| PROMPT 1 |
Reproduce the lines of the records without changes, starting at the line containing "Task: Open the API文档 footer link" and running to the final line of the records.

| EXTRACT TO READ |

# # #

In [1]:
import numpy as np
import matplotlib.pyplot as plt
import pandas as pd
from sklearn.preprocessing import StandardScaler
#sc = StandardScaler() 
#XX train = sc.fit 
#XX transform(XX valid = sc.transform(XX train) valid)

In [2]:
#variables 
SEED = 1161
N_TRAIN = 9
N_VALID = 100
N_TEST  = 100
OUTDIR = "."

In [3]:
#Equations 
def f_opt(x):
    return np.sin(2.0 * np.pi * x)

In [4]:
#Generate the test, vaildation, and training set 
def generate_sets(seed, N_train, N_valid, N_test):
    x_tr = np.linspace(0, 1, N_train)
    x_va = np.linspace(0, 1, N_valid)
    x_te =np.linspace(0, 1, N_test)

    t_tr = f_opt(x_tr) + 0.2*np.random.randn(N_train)
    t_va = f_opt(x_va) + 0.2*np.random.randn(N_valid)
    t_te = f_opt(x_te) + 0.2*np.random.randn(N_test)
    return x_tr, t_tr, x_va, t_va, x_te, t_te

In [5]:
def design_matrix(x, M):
    return np.vstack([x**m for m in range(M + 1)]).T

In [6]:
def fit_least_squares(x, t):
    A=np.dot(X.T, X)
    A1=np.linalg.inv(A)
    b=np.dot(X.T, t_train)
    w=np.dot(A1,b)
    return w

In [7]:
def rmse(y_true, y_pred):
    return float(np.sqrt(np.mean((y_true - y_pred) ** 2)))

In [8]:
def plot_model_vs_truth(x_grid, y_model, x_tr, t_tr, x_va, t_va, title, filename):
    """
    Plot a single fitted curve y_model against f_opt, with train/validation scatter.
    One figure per M (unregularized) or per λ (ridge).
    """
    plt.figure()
    plt.plot(x_grid, f_opt(x_grid), label="f_opt(x) = sin(2πx)")
    plt.plot(x_grid, y_model,        label="Model prediction")
    plt.scatter(x_tr, t_tr, label="Train")
    plt.scatter(x_va, t_va, label="Validation")
    plt.xlabel("x")
    plt.ylabel("t / prediction")
    plt.title(title)
    plt.legend()
    plt.tight_layout()
    plt.savefig(f"{OUTDIR}/{filename}")
    plt.close()

In [9]:
def plot_rmse_vs_M(Ms, rmse_train, rmse_val, fopt_val_rmse, filename):
    """
    Plot train/validation RMSE vs M with a horizontal line for f_opt's validation RMSE.
    """
    plt.figure()
    plt.plot(Ms, rmse_train, marker="o", label="Train RMSE")
    plt.plot(Ms, rmse_val,   marker="o", label="Validation RMSE")
    plt.axhline(fopt_val_rmse, linestyle="--", label="Validation RMSE of f_opt")
    plt.xlabel("Polynomial degree M")
    plt.ylabel("RMSE")
    plt.title("RMSE vs model capacity M")
    plt.legend()
    plt.tight_layout()
    plt.savefig(f"{OUTDIR}/{filename}")

# # #

(Rows of pointing data)
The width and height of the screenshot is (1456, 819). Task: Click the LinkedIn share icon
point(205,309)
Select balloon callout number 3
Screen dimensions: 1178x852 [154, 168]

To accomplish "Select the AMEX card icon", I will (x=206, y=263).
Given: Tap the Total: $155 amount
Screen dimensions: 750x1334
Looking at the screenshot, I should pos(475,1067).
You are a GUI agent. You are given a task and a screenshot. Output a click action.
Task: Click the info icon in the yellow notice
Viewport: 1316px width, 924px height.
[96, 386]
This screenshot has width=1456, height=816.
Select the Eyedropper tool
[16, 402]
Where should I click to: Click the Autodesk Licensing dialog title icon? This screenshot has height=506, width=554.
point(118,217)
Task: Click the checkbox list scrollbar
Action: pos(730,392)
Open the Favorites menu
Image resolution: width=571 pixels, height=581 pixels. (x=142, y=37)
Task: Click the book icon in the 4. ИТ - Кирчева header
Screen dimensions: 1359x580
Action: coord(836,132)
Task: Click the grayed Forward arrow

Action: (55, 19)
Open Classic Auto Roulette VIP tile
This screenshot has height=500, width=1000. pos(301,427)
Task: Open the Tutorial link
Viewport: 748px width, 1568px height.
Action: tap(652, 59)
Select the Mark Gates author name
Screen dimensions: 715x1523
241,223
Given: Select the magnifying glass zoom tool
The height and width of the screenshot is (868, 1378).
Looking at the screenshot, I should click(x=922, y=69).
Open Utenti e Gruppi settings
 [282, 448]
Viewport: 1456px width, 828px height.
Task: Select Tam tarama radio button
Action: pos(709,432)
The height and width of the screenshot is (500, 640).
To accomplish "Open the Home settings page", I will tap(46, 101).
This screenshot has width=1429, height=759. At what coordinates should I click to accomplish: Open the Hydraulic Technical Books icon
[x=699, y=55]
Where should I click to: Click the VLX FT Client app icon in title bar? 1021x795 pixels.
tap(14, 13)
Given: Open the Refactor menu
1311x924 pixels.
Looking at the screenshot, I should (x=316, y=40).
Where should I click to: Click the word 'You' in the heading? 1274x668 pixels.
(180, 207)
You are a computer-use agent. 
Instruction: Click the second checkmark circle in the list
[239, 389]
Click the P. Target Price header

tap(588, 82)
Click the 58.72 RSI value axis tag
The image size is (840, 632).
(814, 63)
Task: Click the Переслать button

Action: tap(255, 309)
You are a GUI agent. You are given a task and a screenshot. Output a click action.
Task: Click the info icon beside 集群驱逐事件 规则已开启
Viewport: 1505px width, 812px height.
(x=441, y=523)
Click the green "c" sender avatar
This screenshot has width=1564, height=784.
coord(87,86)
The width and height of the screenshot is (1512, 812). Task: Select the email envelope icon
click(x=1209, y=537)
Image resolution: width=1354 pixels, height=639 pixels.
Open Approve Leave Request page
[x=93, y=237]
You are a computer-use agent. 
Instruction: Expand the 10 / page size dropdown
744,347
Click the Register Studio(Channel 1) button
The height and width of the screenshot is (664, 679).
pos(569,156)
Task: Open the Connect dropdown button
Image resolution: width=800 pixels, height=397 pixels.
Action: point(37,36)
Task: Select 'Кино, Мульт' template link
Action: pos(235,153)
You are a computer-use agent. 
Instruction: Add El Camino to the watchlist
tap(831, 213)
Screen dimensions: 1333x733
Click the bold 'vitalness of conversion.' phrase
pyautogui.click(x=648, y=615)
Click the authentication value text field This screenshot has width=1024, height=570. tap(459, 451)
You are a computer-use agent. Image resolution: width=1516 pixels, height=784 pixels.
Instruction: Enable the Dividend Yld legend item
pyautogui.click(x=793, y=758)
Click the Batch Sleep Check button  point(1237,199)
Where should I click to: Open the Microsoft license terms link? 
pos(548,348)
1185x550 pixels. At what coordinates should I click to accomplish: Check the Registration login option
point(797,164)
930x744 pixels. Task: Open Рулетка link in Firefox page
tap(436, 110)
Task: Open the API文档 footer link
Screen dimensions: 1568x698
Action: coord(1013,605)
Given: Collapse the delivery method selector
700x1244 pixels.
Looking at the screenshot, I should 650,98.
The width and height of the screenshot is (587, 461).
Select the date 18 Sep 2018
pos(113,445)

# # #

| PROMPT 2 |
Extend the polynomial curve-fitting notebook code, starting right after its last line.

| WRITTEN RESPONSE 1 |
Task: Open the API文档 footer link
Screen dimensions: 1568x698
Action: coord(1013,605)
Given: Collapse the delivery method selector
700x1244 pixels.
Looking at the screenshot, I should 650,98.
The width and height of the screenshot is (587, 461).
Select the date 18 Sep 2018
pos(113,445)

| WRITTEN RESPONSE 2 |
    plt.close()


In [10]:
def plot_rmse_vs_log_lambda(log10_lams, rmse_train, rmse_val, filename):
    """
    Plot train/validation RMSE vs log10(λ) for ridge at M=8.
    """
    plt.figure()
    plt.plot(log10_lams, rmse_train, marker="o", label="Train RMSE")
    plt.plot(log10_lams, rmse_val,   marker="o", label="Validation RMSE")
    plt.xlabel("log10(lambda)")
    plt.ylabel("RMSE")
    plt.title("Ridge (M=8): RMSE vs log10(lambda)")
    plt.legend()
    plt.tight_layout()
    plt.savefig(f"{OUTDIR}/{filename}")
    plt.close()

In [11]:
def fit_ridge(Phi_std, t, lam):
    """
    Ridge closed-form with standardized features (bias column kept unscaled):
      w = (Φ^T Φ + λ I)^{-1} Φ^T t
    """
    A = Phi_std.T @ Phi_std + lam * np.eye(Phi_std.shape[1])
    b = Phi_std.T @ t
    w = np.linalg.solve(A, b)
    return w

In [12]:
def standardize_except_bias(Phi_train, *Phi_others):
    """
    Standardize all columns except the first (bias) using training statistics.
    Returns:
      scaler, Phi_train_std, [Phi_other1_std, Phi_other2_std, ...]
    """
    scaler = StandardScaler()
    # Split bias and features:
    bias_tr  = Phi_train[:, [0]]
    feats_tr = Phi_train[:, 1:]
    feats_tr_std = scaler.fit_transform(feats_tr)
    Phi_tr_std = np.hstack([bias_tr, feats_tr_std])

    others_std = []
    for Phi in Phi_others:
        bias  = Phi[:, [0]]
        feats = Phi[:, 1:]
        feats_std = scaler.transform(feats)
        others_std.append(np.hstack([bias, feats_std]))

    return scaler, Phi_tr_std, others_std


In [13]:
def evaluate_test(best_model, x_tr, t_tr, x_te, t_te, scaler_M8=None, M_ridge=8):
    """
    Evaluate test RMSE for the chosen best model.
    best_model = dict with keys:
      - 'kind': 'ols' or 'ridge'
      - 'M': degree
      - 'lambda': float (np.nan for OLS)
      - 'w': parameter vector
    """
    if best_model["kind"] == "ols":
        M = best_model["M"]
        Phi_te = design_matrix(x_te, M)
        # Fit on train again (already done, but refit to be explicit and clean)
        w = fit_least_squares(design_matrix(x_tr, M), t_tr)
        y_te = Phi_te @ w
    else:
        # Ridge for M=8 with standardization
        M = M_ridge
        Phi_te = design_matrix(x_te, M)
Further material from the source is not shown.